EXTRACT PROVIDED

President of the National Sport Council
- In office 20 April 2004 – 1 April 2011
- Prime Minister: José Luis Rodríguez Zapatero
- Preceded by: Juan Antonio Gómez-Angulo
- Succeeded by: Albert Soler Sicilia

Councillor of Education and Youth of the Community of Madrid
- In office 26 September 1985 – 23 July 1991
- President: Joaquín Leguina
- Preceded by: Manuel de la Rocha Rubí
- Succeeded by: Himself (Education, Culture and Sports)

Councillor of Education, Culture and Sports of the Community of Madrid
- In office 23 July 1991 – 30 June 1995
- President: Joaquín Leguina
- Preceded by: Ramón Espinar Gallego (Culture) Himself (Education and Youth)
- Succeeded by: Gustavo Villapalos

Member of the Congress of Deputies
- In office 27 March 2000 – 20 April 2004
- Constituency: Madrid

Member of the Senate
- In office 3 March 1996 – 12 March 2000
- President: Joaquín Leguina

Member of the Assembly of Madrid
- In office 8 May 1983 – 12 March 2000

Member of Madrid Municipal Council
- In office 16 June 2011 – 13 June 2015

Personal details
- Born: 27 September 1951 (age 74) Madrid
- Citizenship: Spanish
- Party: Spanish Socialist Worker's Party
- Alma mater: Complutense University of Madrid
- Occupation: Chemist, politician

= Jaime Lissavetzky =

Spanish politician

Jaime Lissavetzky Díez (born 27 September 1951) is a Spanish chemist and politician. Secretary of State for Sport (2004–2011) and regional minister of Education of the Government of the Community of Madrid. He was member of the 1st, 2nd, 3rd, 4th and 5th terms of the Assembly of Madrid, as well as member of the 8th Congress of Deputies and city councillor in the City Council of Madrid.

DATASET EXTRACT
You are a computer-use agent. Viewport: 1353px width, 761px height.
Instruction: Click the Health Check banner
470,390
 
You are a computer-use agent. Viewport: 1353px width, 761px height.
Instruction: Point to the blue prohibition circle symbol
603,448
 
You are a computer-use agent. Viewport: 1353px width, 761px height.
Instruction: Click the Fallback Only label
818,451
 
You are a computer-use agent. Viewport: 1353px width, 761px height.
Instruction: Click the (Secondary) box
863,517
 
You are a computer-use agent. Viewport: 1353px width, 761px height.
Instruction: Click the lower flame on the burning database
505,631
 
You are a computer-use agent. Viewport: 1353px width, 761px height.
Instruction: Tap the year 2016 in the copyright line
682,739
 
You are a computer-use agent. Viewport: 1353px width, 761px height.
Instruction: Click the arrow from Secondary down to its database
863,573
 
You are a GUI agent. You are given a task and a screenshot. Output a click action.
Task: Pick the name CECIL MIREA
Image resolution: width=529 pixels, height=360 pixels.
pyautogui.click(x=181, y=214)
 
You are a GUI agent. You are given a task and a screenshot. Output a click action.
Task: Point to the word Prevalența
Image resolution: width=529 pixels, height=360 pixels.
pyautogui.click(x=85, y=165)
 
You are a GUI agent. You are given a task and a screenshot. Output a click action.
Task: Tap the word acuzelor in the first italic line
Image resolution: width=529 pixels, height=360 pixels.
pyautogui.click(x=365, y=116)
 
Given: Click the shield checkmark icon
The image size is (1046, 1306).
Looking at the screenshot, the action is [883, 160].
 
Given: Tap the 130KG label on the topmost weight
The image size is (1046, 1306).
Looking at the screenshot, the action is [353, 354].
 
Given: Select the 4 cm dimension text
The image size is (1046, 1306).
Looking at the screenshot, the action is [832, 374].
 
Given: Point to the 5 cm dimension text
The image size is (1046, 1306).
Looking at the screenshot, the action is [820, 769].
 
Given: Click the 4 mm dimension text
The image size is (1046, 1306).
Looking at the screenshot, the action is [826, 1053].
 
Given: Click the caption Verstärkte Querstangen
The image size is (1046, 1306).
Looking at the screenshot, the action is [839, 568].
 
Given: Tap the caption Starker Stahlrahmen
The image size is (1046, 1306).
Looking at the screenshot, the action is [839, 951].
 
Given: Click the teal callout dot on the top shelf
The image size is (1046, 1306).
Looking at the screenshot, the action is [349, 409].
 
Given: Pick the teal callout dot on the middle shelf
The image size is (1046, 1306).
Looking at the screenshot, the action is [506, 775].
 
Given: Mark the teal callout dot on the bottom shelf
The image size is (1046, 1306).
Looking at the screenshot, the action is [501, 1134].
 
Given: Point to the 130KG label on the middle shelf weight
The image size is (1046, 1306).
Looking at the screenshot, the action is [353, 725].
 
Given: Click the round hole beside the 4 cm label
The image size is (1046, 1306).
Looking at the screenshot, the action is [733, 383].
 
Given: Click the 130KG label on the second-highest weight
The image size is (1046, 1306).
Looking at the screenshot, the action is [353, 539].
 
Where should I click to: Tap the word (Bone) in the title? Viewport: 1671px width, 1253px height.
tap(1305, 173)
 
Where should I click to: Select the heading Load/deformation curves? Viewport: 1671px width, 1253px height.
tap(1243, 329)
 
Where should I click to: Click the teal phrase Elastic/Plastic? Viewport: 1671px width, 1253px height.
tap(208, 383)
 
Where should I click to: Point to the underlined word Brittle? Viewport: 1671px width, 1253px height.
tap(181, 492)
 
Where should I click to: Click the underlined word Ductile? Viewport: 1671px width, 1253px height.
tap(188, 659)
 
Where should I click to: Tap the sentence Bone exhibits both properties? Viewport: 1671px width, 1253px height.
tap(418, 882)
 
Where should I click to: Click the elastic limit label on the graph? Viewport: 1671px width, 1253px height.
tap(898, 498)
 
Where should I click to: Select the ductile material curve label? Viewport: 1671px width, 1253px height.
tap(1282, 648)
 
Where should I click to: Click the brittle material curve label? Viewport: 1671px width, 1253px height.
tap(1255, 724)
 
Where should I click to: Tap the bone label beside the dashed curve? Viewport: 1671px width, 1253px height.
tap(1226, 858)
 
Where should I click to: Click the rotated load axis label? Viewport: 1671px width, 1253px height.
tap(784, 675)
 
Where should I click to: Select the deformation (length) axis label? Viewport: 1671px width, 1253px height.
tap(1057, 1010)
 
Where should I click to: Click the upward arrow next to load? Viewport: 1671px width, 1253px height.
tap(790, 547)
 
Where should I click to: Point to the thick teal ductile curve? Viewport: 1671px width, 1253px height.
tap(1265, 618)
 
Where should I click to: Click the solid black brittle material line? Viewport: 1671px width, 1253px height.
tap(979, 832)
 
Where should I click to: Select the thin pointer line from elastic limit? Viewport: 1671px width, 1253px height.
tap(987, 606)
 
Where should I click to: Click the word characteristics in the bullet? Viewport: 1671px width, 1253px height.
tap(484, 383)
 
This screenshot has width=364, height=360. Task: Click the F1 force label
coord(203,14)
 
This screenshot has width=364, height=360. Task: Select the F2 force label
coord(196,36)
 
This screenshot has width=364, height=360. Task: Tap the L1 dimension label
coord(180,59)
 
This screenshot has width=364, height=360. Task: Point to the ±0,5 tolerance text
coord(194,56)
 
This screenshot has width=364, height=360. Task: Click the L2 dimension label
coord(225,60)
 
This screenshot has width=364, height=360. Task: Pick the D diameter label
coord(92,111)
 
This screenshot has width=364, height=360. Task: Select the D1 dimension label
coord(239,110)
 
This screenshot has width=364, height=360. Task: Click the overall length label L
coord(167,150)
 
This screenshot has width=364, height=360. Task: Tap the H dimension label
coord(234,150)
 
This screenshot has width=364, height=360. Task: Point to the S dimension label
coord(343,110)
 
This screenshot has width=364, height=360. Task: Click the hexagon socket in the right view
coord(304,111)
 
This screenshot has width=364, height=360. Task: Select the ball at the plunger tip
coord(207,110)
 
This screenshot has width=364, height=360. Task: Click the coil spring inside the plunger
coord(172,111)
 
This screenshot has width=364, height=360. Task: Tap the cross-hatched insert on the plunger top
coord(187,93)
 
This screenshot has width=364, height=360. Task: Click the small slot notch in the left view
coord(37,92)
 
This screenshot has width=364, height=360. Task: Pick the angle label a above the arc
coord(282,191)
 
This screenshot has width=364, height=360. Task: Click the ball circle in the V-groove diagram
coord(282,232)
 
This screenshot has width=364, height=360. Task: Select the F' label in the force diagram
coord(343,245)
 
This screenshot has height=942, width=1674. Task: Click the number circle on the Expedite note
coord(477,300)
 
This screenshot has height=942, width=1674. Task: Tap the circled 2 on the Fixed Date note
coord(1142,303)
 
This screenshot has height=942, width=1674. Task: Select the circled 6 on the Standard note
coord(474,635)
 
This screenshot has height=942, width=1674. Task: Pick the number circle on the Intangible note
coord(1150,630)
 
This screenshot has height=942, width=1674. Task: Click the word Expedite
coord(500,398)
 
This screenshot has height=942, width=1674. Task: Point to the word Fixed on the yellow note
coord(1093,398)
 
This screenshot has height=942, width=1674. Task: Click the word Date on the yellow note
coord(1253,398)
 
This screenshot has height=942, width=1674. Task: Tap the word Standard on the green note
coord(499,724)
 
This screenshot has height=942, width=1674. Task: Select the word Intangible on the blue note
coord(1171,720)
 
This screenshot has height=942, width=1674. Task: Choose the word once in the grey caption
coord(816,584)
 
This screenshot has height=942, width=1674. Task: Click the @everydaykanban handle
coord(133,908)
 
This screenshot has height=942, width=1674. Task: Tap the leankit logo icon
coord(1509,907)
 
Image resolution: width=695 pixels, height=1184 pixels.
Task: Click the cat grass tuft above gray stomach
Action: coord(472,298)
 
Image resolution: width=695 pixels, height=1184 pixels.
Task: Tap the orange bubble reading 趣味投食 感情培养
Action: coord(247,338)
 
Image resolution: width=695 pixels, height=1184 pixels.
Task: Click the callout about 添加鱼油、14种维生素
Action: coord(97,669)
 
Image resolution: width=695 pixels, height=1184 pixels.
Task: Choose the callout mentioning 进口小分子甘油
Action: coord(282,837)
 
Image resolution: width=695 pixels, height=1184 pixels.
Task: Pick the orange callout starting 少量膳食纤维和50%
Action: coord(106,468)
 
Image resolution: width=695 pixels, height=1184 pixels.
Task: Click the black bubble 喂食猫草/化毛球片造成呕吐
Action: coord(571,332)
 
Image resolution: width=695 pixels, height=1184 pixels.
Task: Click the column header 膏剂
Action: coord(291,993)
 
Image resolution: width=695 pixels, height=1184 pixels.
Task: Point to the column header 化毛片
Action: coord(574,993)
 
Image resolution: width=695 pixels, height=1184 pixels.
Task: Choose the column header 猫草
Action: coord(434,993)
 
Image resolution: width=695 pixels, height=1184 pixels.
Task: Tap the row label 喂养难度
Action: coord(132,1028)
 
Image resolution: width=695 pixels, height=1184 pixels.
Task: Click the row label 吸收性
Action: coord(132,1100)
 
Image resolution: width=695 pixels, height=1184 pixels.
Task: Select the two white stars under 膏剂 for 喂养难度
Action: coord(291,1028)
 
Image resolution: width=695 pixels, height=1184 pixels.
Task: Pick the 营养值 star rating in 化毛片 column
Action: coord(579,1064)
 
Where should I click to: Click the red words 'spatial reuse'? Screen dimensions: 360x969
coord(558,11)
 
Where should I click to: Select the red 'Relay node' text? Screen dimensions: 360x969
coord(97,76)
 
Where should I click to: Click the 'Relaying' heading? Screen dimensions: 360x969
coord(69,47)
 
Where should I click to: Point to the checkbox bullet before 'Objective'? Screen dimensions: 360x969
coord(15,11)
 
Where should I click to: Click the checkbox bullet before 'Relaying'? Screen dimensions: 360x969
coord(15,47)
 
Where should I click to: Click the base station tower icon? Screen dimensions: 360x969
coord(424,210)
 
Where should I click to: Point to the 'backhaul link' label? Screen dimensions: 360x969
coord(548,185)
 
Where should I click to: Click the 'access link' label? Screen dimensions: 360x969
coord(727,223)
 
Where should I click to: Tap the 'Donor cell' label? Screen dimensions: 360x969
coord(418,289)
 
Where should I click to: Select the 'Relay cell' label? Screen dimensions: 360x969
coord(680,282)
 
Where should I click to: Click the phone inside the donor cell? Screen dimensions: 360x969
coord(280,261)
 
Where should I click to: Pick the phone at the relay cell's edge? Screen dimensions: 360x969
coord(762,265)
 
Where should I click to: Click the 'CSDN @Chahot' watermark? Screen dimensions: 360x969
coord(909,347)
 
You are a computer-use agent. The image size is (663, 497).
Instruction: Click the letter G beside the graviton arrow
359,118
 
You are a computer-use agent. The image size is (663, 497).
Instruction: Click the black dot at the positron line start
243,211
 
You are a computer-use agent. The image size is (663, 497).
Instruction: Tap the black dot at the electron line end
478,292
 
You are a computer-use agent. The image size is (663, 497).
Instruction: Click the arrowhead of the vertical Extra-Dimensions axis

ABOUT THIS TASK
Please answer from the Jaime Lissavetzky profile: who succeeded him as President of the National Sport Council?

YOUR SOLUTION
Albert Soler Sicilia